* Dataset items

[Start of section]

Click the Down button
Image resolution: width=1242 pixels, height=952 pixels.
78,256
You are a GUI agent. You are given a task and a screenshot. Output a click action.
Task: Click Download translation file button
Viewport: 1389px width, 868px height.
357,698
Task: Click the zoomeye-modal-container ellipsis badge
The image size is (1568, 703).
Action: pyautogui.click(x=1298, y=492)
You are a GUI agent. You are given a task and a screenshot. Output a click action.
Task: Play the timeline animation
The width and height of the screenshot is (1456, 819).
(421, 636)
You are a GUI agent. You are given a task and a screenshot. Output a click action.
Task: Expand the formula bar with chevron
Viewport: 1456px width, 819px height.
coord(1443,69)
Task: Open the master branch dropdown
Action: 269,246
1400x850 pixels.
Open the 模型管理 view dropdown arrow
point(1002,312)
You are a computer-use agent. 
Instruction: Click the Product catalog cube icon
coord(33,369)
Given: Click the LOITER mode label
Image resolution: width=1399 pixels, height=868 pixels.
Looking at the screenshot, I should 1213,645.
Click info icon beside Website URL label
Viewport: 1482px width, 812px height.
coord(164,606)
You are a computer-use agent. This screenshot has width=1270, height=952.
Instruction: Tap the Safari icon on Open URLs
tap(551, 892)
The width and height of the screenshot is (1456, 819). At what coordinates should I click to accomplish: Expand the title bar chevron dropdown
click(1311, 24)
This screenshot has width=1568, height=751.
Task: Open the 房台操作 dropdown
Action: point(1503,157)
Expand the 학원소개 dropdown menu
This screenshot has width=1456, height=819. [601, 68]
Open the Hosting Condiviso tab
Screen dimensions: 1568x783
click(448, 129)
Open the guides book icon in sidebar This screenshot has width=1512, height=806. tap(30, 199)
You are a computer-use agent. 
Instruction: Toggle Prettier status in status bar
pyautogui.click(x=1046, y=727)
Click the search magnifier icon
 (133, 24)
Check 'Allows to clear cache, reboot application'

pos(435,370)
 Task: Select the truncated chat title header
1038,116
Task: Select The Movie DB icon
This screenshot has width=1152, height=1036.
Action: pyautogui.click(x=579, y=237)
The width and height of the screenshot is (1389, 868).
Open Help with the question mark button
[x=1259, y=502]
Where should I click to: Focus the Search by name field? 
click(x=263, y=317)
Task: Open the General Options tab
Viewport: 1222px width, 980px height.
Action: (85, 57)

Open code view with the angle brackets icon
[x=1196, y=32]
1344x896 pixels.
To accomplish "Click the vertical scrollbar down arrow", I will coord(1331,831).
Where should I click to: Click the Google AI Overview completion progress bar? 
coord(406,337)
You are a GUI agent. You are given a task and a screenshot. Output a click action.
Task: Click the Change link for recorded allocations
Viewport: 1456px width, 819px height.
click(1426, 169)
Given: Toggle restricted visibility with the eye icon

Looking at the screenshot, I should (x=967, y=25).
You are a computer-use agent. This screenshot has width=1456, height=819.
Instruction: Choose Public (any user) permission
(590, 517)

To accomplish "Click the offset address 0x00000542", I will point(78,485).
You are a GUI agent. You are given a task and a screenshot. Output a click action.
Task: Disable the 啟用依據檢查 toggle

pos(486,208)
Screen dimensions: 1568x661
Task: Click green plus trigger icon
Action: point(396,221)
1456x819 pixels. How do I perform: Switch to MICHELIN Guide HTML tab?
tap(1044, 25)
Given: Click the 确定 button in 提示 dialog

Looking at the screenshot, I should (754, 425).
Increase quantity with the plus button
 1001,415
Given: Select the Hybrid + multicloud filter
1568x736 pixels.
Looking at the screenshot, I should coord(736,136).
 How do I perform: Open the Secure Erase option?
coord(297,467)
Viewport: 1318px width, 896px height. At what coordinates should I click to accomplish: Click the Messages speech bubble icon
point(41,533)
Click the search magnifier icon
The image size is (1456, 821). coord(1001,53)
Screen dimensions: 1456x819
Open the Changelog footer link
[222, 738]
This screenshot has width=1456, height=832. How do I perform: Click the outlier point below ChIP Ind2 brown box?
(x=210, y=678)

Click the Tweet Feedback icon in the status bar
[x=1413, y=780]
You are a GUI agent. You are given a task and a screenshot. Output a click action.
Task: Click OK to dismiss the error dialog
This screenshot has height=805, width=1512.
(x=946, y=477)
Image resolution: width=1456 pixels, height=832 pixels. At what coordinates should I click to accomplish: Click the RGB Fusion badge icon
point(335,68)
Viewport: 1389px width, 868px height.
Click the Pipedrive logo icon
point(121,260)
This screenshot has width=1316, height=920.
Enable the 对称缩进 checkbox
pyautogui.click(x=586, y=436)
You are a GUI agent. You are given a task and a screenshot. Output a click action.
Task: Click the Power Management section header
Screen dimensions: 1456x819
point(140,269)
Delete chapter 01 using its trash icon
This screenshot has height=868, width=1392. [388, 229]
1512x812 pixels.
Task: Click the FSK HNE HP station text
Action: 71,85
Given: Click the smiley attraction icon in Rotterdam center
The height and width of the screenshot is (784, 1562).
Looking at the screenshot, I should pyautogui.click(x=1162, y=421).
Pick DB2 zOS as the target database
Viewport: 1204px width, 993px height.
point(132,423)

[End of section]

* Task details
Figure out the number of lines above in which the string "computer" appears. Only the number should be given.

* Answer to this exercise
4